Many students assume that the amount of financial aid a college offers them for their freshman year is a good indicator of the amount it would offer them for their sophomore, junior, and senior years if they decide enroll there.
However, the truth is that not all colleges are consistent with their aid packages from year to year. Many offer their best financial aid packages to would-be freshmen—who are in the process of deciding where to attend—and offer less aid to returning students.
It stinks, I know. However, with a little research, you can figure out how likely a given school is to reduce its aid after your freshman year.
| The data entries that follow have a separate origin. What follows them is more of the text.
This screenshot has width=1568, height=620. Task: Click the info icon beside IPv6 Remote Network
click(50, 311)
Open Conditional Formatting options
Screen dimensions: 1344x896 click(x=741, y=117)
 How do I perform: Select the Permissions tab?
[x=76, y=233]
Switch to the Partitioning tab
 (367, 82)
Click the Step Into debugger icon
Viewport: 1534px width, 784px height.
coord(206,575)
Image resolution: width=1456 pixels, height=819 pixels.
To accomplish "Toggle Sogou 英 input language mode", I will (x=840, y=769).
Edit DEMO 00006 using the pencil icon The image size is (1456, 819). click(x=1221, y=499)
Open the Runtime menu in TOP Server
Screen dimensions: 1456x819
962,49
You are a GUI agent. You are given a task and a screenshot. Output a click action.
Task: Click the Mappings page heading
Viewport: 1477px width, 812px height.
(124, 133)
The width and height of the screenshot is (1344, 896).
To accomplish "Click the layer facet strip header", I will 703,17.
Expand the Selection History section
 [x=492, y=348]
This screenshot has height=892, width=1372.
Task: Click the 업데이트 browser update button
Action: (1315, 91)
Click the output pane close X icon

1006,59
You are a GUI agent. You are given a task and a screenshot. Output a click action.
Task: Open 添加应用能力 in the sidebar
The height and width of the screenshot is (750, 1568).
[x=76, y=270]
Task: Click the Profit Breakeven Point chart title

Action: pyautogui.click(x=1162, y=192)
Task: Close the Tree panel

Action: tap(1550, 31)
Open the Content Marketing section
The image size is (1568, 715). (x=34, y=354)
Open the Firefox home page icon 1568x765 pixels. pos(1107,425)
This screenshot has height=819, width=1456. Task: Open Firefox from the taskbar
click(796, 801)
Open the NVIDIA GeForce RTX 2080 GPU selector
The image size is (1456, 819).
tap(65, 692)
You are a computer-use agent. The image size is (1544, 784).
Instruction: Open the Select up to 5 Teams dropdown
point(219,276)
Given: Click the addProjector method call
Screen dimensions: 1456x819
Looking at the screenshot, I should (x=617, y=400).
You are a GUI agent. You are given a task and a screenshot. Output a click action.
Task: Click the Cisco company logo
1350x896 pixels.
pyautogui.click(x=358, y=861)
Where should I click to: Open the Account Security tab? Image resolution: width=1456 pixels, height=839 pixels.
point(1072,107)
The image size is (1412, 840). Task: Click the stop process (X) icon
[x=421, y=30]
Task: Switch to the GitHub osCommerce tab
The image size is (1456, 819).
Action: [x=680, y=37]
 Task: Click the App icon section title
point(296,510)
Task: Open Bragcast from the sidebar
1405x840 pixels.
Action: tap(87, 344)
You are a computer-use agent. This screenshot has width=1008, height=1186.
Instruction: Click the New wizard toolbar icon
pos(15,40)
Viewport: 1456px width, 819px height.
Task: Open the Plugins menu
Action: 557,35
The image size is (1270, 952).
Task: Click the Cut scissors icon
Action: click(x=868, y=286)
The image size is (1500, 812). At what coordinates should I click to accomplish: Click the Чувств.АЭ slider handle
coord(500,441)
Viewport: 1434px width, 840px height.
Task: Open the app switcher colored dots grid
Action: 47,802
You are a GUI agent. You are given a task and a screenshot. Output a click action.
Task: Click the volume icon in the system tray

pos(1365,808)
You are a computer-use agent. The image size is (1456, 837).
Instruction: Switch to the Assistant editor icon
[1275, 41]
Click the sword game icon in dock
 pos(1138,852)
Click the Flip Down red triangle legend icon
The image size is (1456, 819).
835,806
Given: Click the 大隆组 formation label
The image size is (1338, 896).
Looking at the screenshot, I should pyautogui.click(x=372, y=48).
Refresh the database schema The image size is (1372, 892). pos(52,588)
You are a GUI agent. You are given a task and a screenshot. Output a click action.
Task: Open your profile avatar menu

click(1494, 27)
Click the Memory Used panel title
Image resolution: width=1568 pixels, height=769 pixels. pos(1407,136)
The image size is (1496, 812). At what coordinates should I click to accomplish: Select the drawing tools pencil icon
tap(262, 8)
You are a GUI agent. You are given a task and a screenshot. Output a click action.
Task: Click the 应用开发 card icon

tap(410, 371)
The trick is to compare the aid a particular college gives to its freshmen with the aid it gives to all of its undergrads. One site that allows you to do just that is COLLEGEdata.com. (Thanks to the College Solution blog for the tip.) To get started with COLLEGEdata, search for a college. On the results page, click the name of the school for which you want to see financial aid data. Once you reach its profile, click the “Money Matters” tab. If the “Average Percent of Need Met” is similar for “Freshmen” and “All Undergraduates,” that means the school is fairly consistent with its aid packages. However, if the number for freshman is substantially higher than the number for all undergrads, that’s an indicator that the school systematically offers more money to first-year students than it does to returning students.
Of course, these numbers are no guarantee of what will happen if you decide to enroll at a particular school. That being said, they will give you an idea of what you might encounter from a school's office of financial aid.